«Appello urgente al rispetto del diritto umano al clima nel quadro del rispetto della costituzione e del diritto europeo e in funzione degli impegni dell’accordo di Parigi sul clima, ai fini delle determinazioni sulla prosecuzione o meno del progetto denominato tap e sui conseguenti effetti climalteranti».

Il 24 ottobre 2018, per la prima volta in Italia, 18 associazioni e 1000 cittadini hanno formulato una diffida climatica nei confronti del governo italiano. L’oggetto della diffida è la realizzazione del gasdotto TAP.

Ma il documento va oltre, tracciando una linea di demarcazione profonda tra le politiche energetiche portate avanti finora e le esigenze sempre più impellenti dettate dagli accordi internazionali e dai sempre più drammatici cambiamenti climatici.

E’ da poco stato presentato il nuovo report Global Warming of 1.5°C  frutto del lavoro dall’Intergovernmental Panel on Climate Change IPCC, il Gruppo intergovernativo sul cambiamento climatico; il rapporto raccoglie evidenze scientifiche a livello mondiale e le conclusioni non lasciano margini di discussione: non c’è più tempo.

Occorre intraprendere immediatamente soluzioni rapide ed efficaci per limitare il surriscaldamento globale. Se i paesi della Terra non prenderanno provvedimenti per limitare i gas serra, il riscaldamento globale potrebbe superare la soglia di 1,5 gradi fra appena 12 anni, nel 2030. Un punto di non ritorno che causerà siccità, inondazioni, calore estremo e povertà per centinaia di milioni di persone sul pianeta. Con tutto ciò che ne consegue.

La situazione è talmente urgente che recentemente anche un’importante sentenza della Corte d’Appello dell’Aia ha stabilito che l’esecutivo dei Paesi Bassi dovrà tagliare le emissioni di almeno il 25% entro il 2020 (rispetto ai livelli del 1990). Oggi siamo al 13%. Una riduzione inferiore al 25% costituirebbe, secondo la Corte, una  violazione dei diritti dei cittadini olandesi tutelati dalla Convenzione europea dei diritti dell’uomo.
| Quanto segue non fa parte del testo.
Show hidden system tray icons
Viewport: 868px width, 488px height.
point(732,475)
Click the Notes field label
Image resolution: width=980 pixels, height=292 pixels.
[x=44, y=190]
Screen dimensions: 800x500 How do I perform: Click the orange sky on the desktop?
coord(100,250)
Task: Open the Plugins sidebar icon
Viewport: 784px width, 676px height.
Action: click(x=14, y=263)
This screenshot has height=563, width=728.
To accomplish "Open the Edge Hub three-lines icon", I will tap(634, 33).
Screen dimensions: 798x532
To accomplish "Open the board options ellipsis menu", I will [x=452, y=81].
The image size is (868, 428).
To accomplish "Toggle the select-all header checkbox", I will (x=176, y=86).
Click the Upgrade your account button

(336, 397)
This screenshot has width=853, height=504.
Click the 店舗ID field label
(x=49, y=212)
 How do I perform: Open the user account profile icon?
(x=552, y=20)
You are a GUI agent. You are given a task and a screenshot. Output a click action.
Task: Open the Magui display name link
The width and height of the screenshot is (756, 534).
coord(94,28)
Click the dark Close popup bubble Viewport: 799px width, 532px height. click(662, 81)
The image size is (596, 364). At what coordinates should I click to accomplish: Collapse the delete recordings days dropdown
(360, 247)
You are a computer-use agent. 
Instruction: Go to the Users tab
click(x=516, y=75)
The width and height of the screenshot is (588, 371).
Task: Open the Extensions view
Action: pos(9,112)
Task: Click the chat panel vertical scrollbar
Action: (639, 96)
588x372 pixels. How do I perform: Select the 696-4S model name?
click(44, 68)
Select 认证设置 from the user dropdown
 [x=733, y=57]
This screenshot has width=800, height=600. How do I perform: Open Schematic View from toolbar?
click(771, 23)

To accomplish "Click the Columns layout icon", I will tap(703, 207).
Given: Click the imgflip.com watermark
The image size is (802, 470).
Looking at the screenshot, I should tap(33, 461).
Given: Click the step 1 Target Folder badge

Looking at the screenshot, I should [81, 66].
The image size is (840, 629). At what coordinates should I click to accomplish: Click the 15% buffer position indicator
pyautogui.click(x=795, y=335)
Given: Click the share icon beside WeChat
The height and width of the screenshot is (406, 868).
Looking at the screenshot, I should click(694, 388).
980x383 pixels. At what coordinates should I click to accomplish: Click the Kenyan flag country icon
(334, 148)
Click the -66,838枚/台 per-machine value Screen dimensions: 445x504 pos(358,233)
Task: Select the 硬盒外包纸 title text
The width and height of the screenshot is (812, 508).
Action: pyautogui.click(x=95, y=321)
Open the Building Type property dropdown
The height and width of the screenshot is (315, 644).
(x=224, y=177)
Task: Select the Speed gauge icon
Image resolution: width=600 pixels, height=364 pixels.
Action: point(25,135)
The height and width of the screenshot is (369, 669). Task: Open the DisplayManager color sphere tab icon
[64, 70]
Si tratta di una decisione storica: non solo perché per la prima volta dei cittadini hanno portato il loro governo in tribunale per un climate-case, un procedimento incentrato sulle responsabilità politiche di un intero Stato nel campo della lotta al surriscaldamento globale, ma anche perché questa sentenza farà da apripista alle tantissime altre cause che sempre più cittadini stanno presentando in tutto il mondo. Italia compresa.

 

Tap, opera non strategica

Qui è la vicenda TAP a fare da snodo delle politiche climatiche del Governo. Per quanto descritta come fondamentale per l’approvvigionamento energetico nazionale ed europeo, quest’opera appare infatti tutto fuorché strategica. Diversi esperti, scienziati, politici e professori lo affermano da tempo.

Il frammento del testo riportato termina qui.